Is the day my parents were married.

Today my papa was with my brother-in-law, niece, and nephew camping on the coast.

I am glad he had something fun to do.





I’ve just read some books.

6 05 2010

Shocking, I know,

but the content of both of them have my brain working overtime to coalesce the ideas of  them both into something that is tickling at the edge of my brain and yet will not be still and take shape when I try to look at it.

Non-Violent Communication and Kitchen Table Wisdom were suggested to me from two different sources and acquired from two different sources without a set timetable dictating their arrival. The fact that I ended up finishing them one after the other was not planned but certainly seems fortuitous now.

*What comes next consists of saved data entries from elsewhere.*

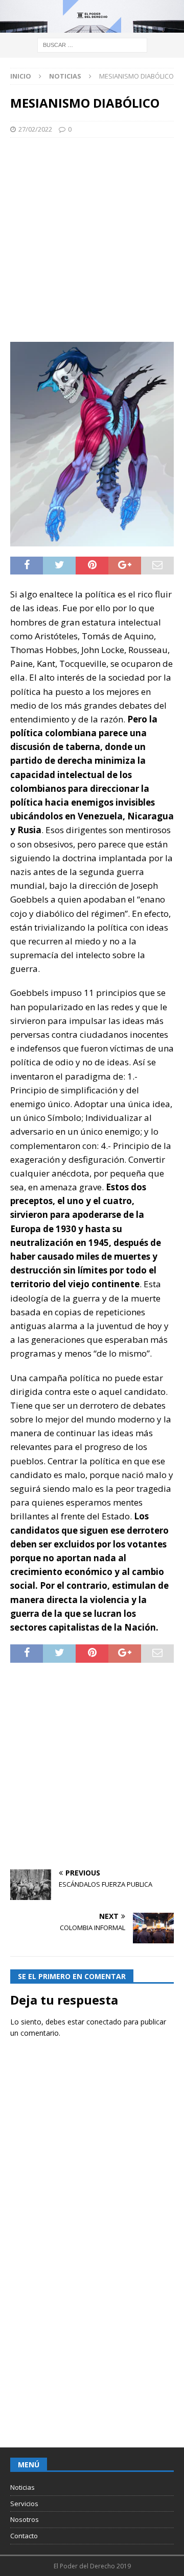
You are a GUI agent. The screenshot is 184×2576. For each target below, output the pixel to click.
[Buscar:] (92, 44)
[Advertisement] (92, 240)
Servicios (24, 2503)
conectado (104, 2022)
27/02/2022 (35, 129)
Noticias (22, 2487)
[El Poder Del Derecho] (92, 27)
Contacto (24, 2535)
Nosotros (24, 2519)
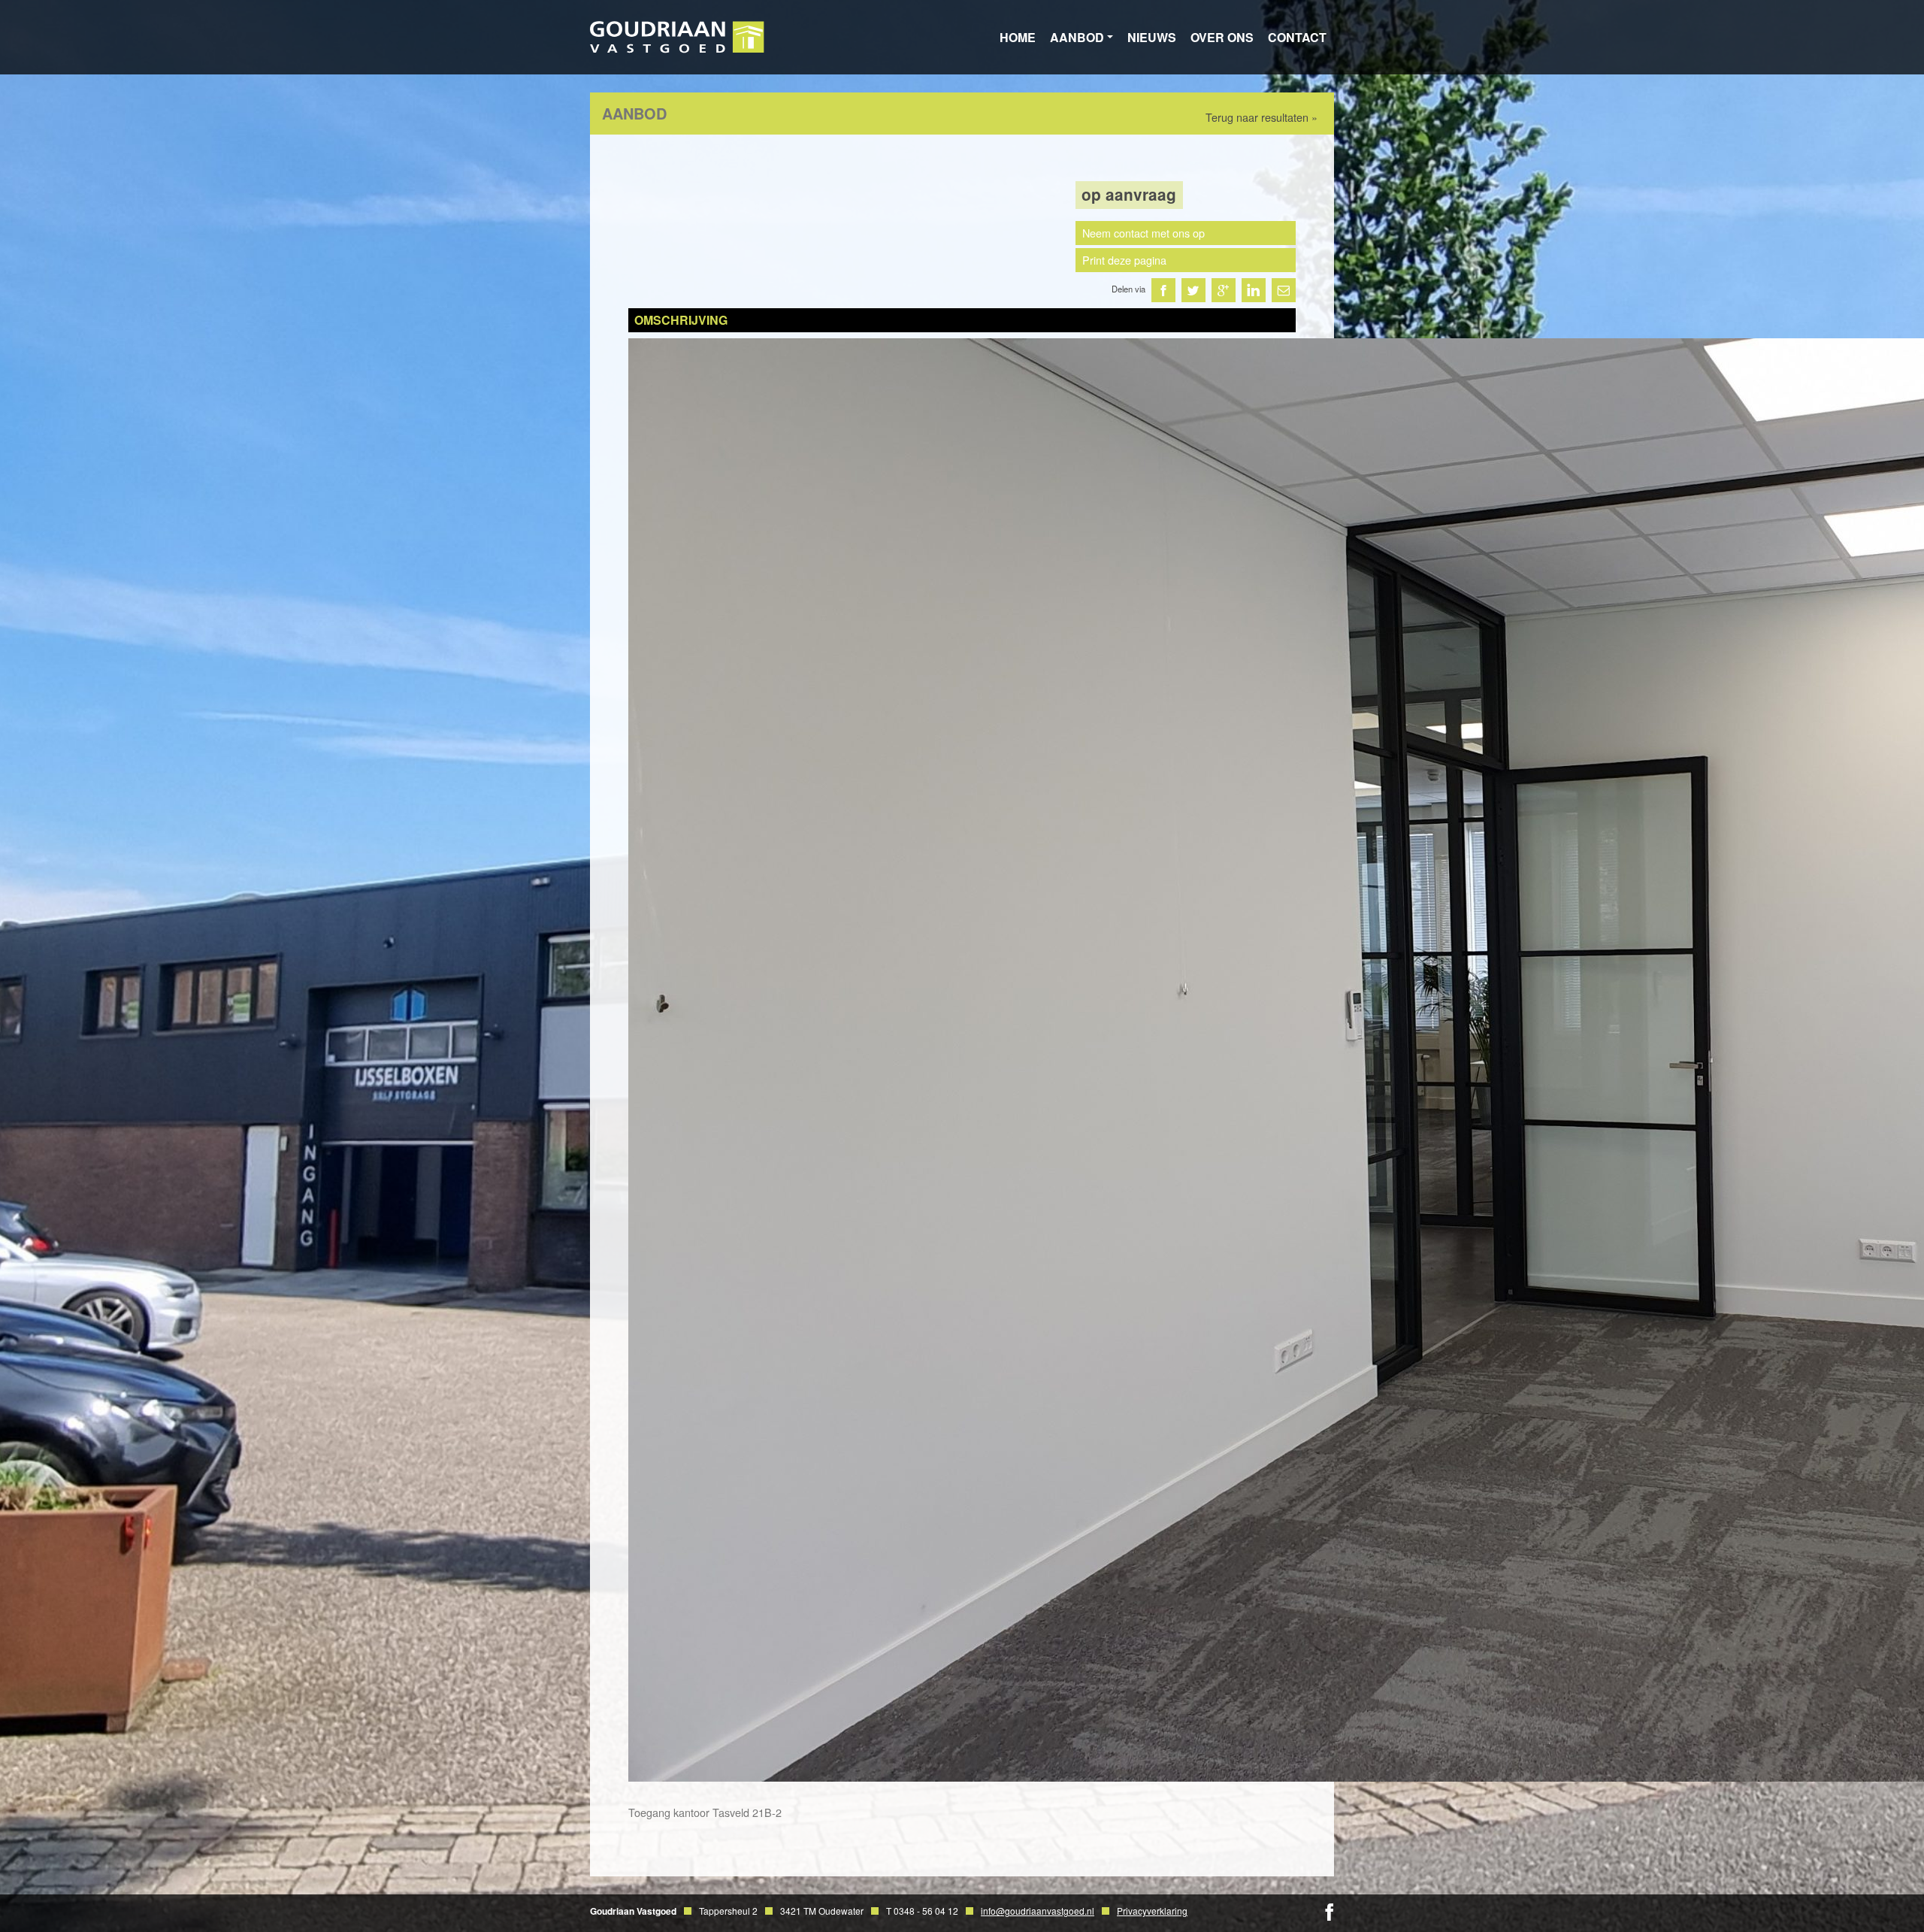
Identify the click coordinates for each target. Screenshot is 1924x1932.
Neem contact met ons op (1143, 233)
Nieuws (1151, 37)
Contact (1297, 37)
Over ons (1222, 37)
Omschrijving (681, 320)
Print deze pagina (1124, 260)
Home (1018, 37)
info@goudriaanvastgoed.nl (1037, 1910)
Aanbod (1077, 37)
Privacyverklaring (1152, 1910)
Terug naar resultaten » (1261, 117)
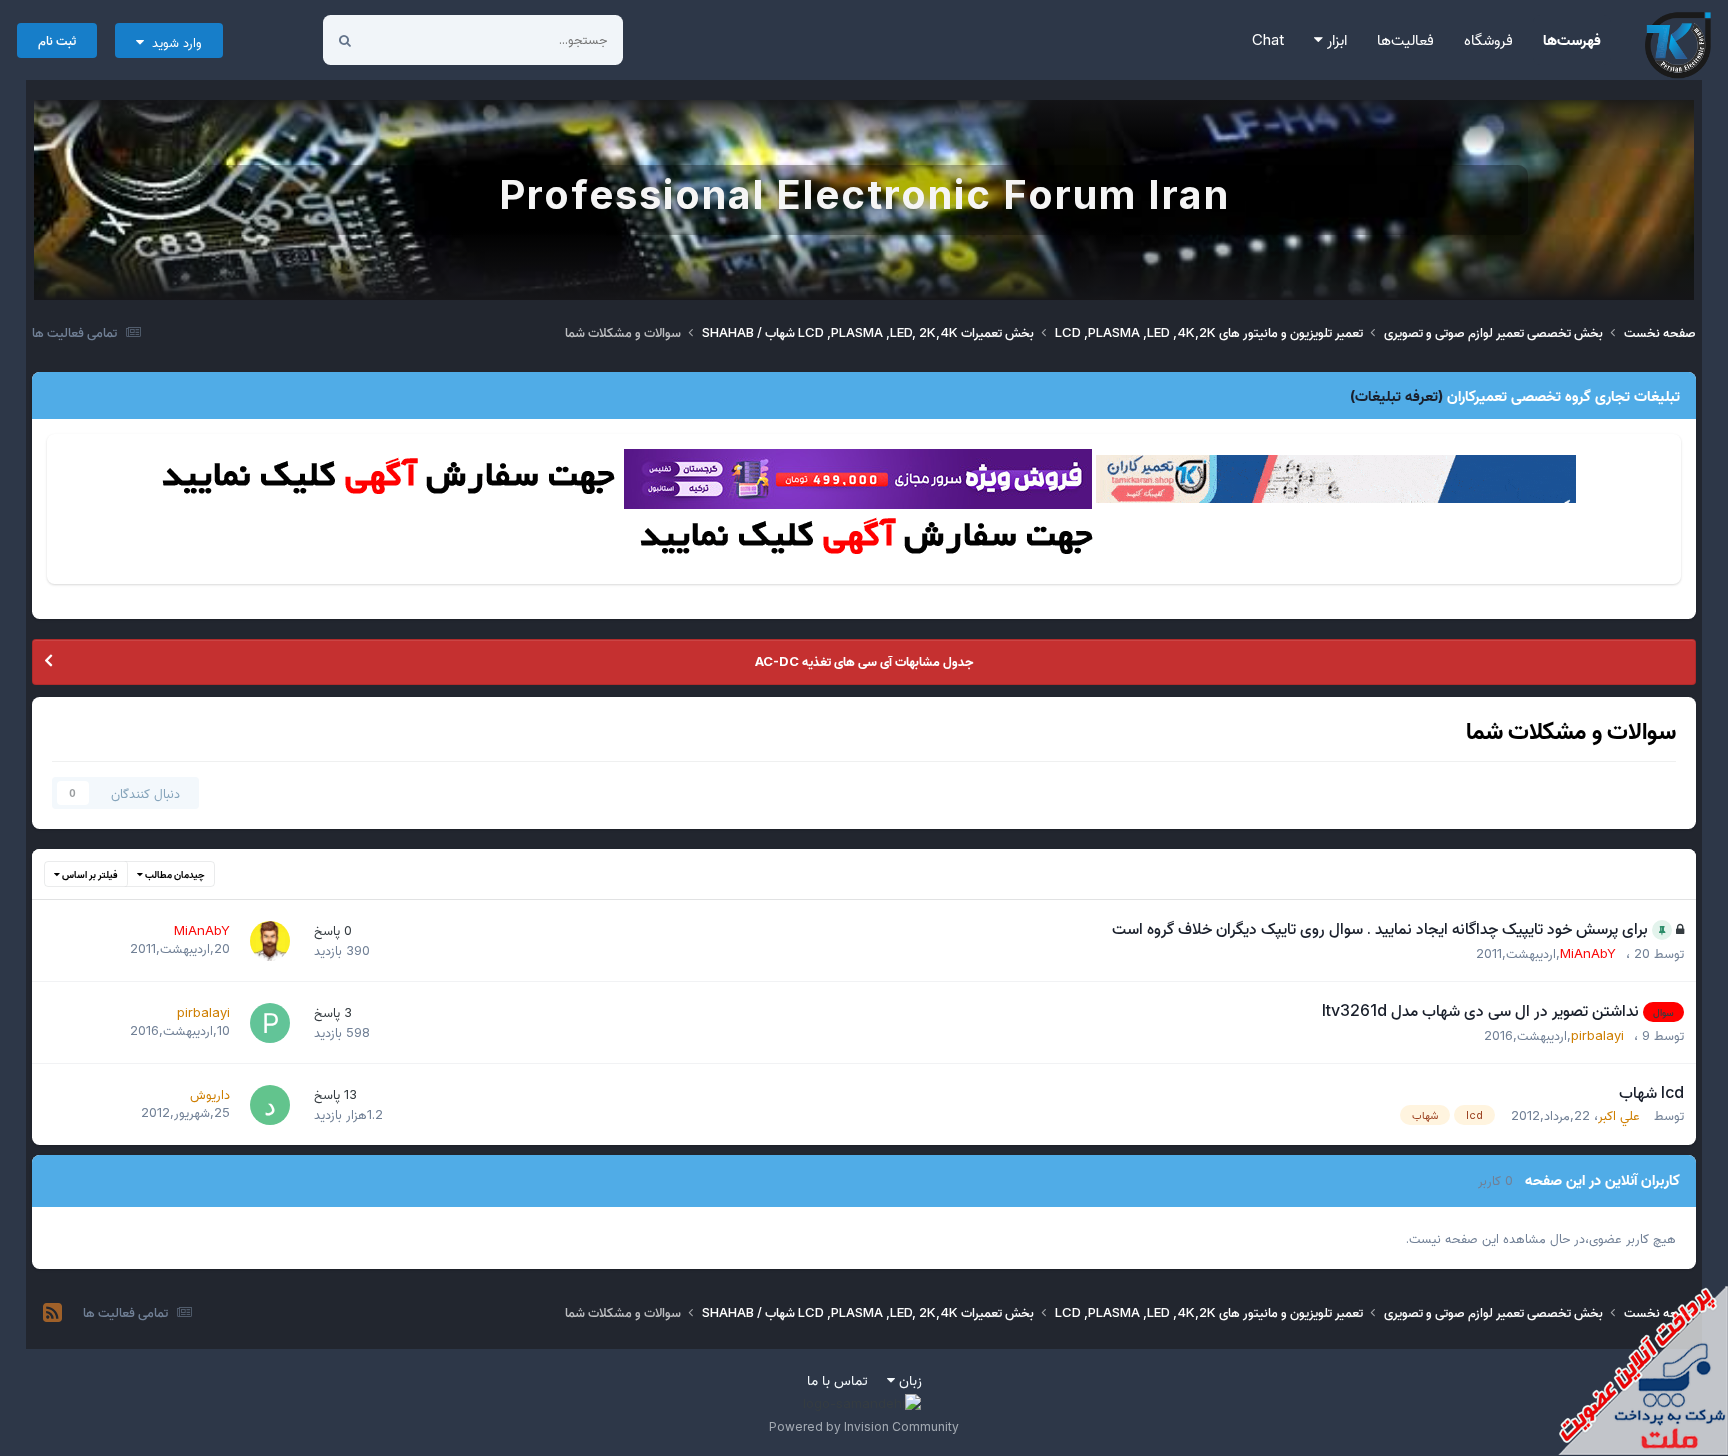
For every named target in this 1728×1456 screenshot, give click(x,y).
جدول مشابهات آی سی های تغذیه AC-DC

There are ideas about honoring the life within us all and supporting wholeness, in attitude and action, and taking the time to heal, love, and honor the life in others that I want combined and recorded so I remember how to live these ideas when annoyance with family, irritation with strangers, and pressures of daily life crowd into my mind and make it easy to react with no awareness of the healing or harm engendered by my words and actions.

It’s nearly 2 am now and my brain won’t be still and let me sleep, instead it keep working on how the idea pieces of these two authors fit together to form a puzzle that details daily courses of action as well as an overarching philosophical framework that seems suitable to integrate into principles and practices I’ve already chosen as priorities in my life.

It may well be that the unexamined life is not worth living but I wish my brain would save it for day light hours!